The police would be unhappy, she realized, at being brought in so late. There had been light in the apartment when she made the discovery but now the windows were dark. A thought struck her. What if he was not dead after all? What if they came in response to her call and found him sleeping? That would be an embarrassing situation. And all those patients to be rung back, all of them thinking the doctor’s daughter must be crazy.
The idea of her father waking from a much-needed nap took over in Gloria’s mind. She saw him sitting up on the bed, his hair tousled on the sides, his voice confused. She started to cry, heavy tears streaming down her cheeks, the first release since it happened.
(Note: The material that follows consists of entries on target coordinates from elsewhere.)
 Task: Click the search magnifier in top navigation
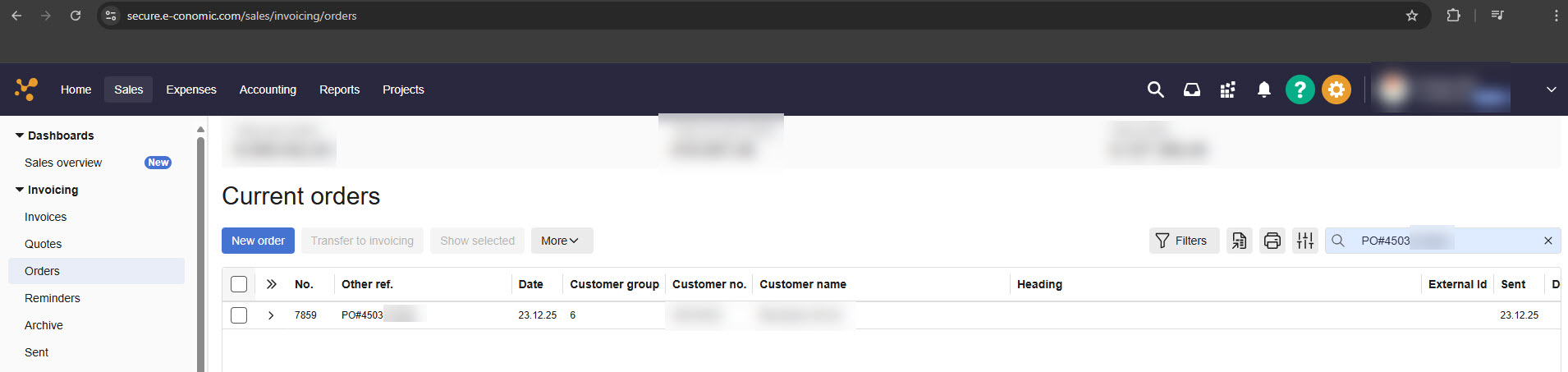coord(1155,90)
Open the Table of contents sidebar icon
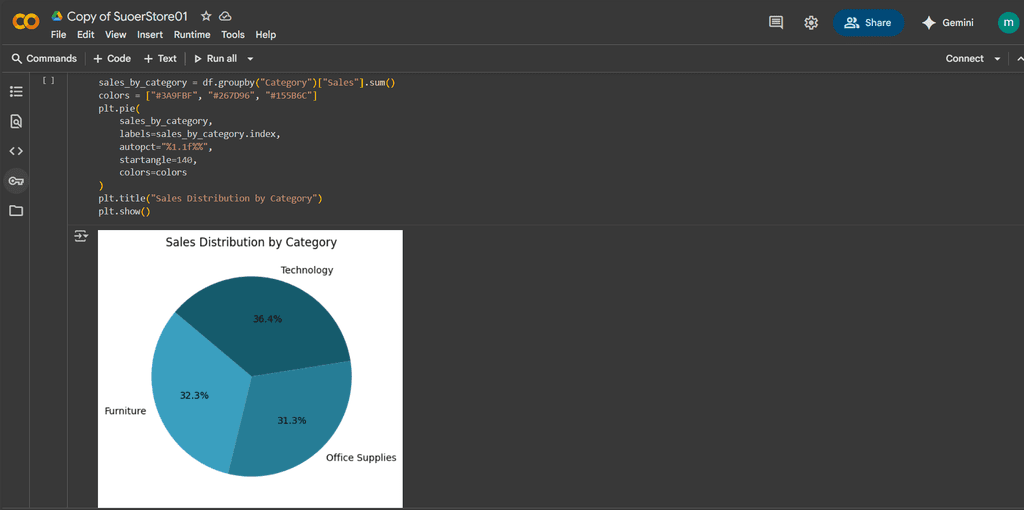The width and height of the screenshot is (1024, 510). point(16,92)
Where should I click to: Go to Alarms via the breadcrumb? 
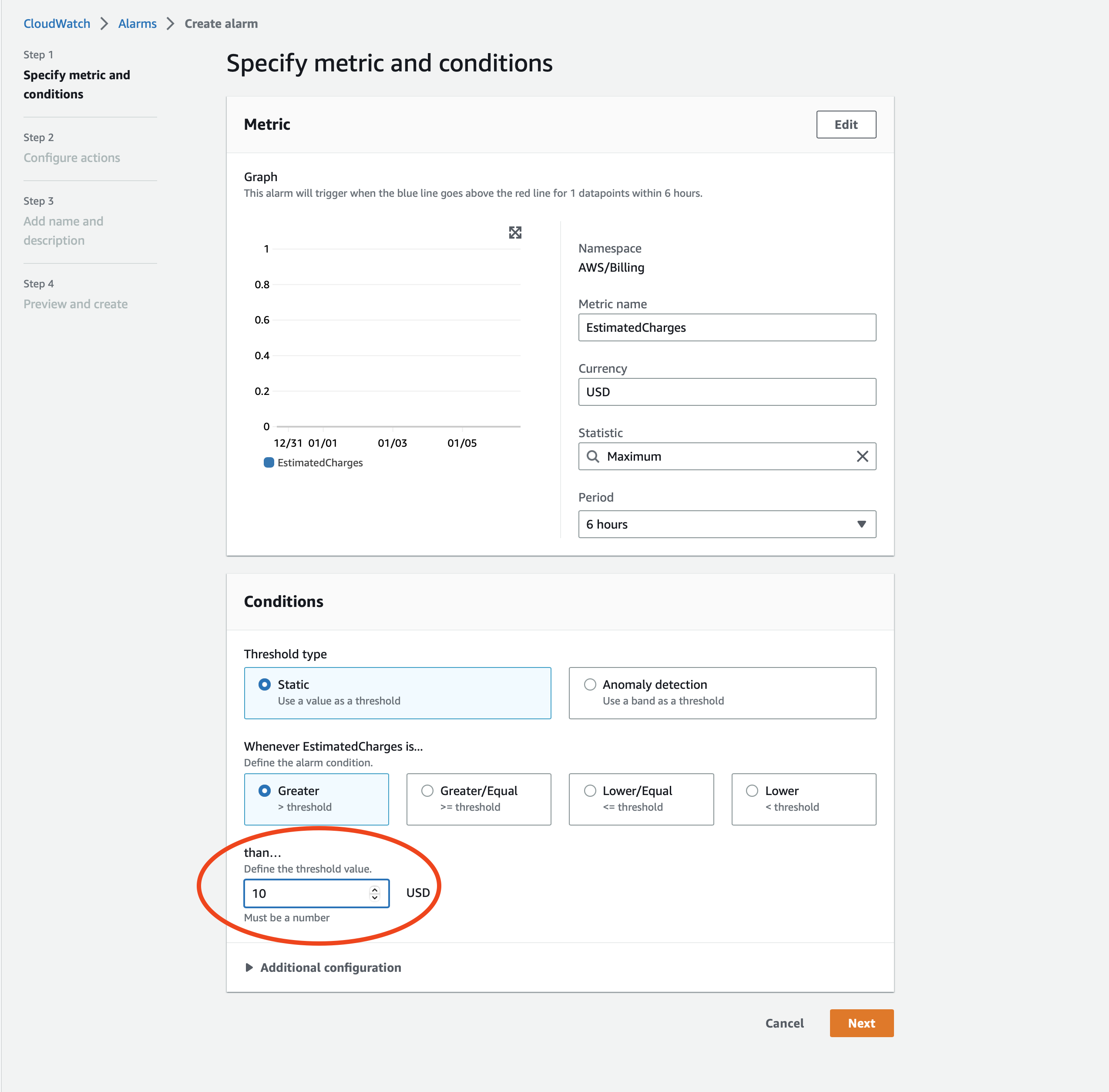[x=137, y=24]
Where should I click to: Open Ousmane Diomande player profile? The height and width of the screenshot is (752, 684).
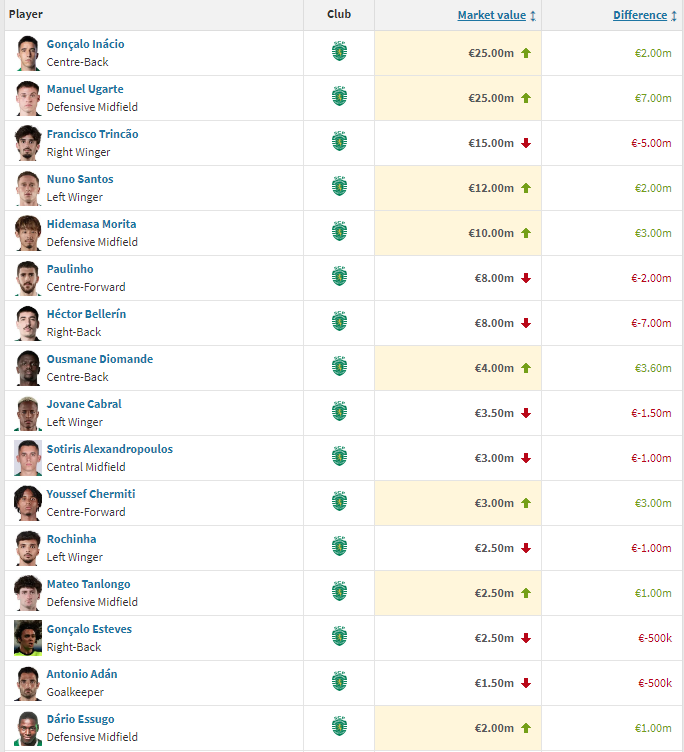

She took the empty bottle to the kitchen and set it out on the back landing beside the bin. She dried her face with a dish towel. Then she walked down the corridor to the bedroom door, opened it, and went into the darkened room.
She knew from the silence that he was really dead. She was alone in the world. No more father, the best there was even though he had switched his affections to Abigail Peterson. And now no more Morton since his insistence that their relationship had grown too close for comfort.
“I’m more to blame than you are, Gloria,” she remembered him saying. “I should have seen it coming and should have avoided it. I guess I’m only human. I’m sorry. Here’s the name of a colleague who has time for another patient. Call him, he’s a good man,” That was what she was being given in place of his love — a scrap of paper with a name on it.
She went to the bed and looked down at the body, the salt-and-pepper hair against the shadowy pillow, the blanket drawn up to the chin. She lay down on top of the blanket and closed her eyes. In a minute, when she felt better, she would call the police.
The sound of the door opening did not disturb her but when the overhead light snapped on, she sat up. She was confused, dragged out of deep sleep. Her father crossed the room, setting down his suitcase.
“Gloria? What the hell—”
“Daddy?”
“You’re drunk, aren’t you? I go away for one night and you—” He glanced at a crumpled slip of paper on the bureau, smoothed it out, and read the scribbled name of a psychiatrist he knew vaguely. His daughter’s companion had not moved. Dr. Temple approached with an expression of curiosity on his face. “I don’t much appreciate your using my bed—”
He stood still for a moment, then reached down and drew back the blanket. She watched his reaction as he stared at the slashed throat and the bloodstained sheets. “Good God, no,” Dr. Temple said. “Mort.”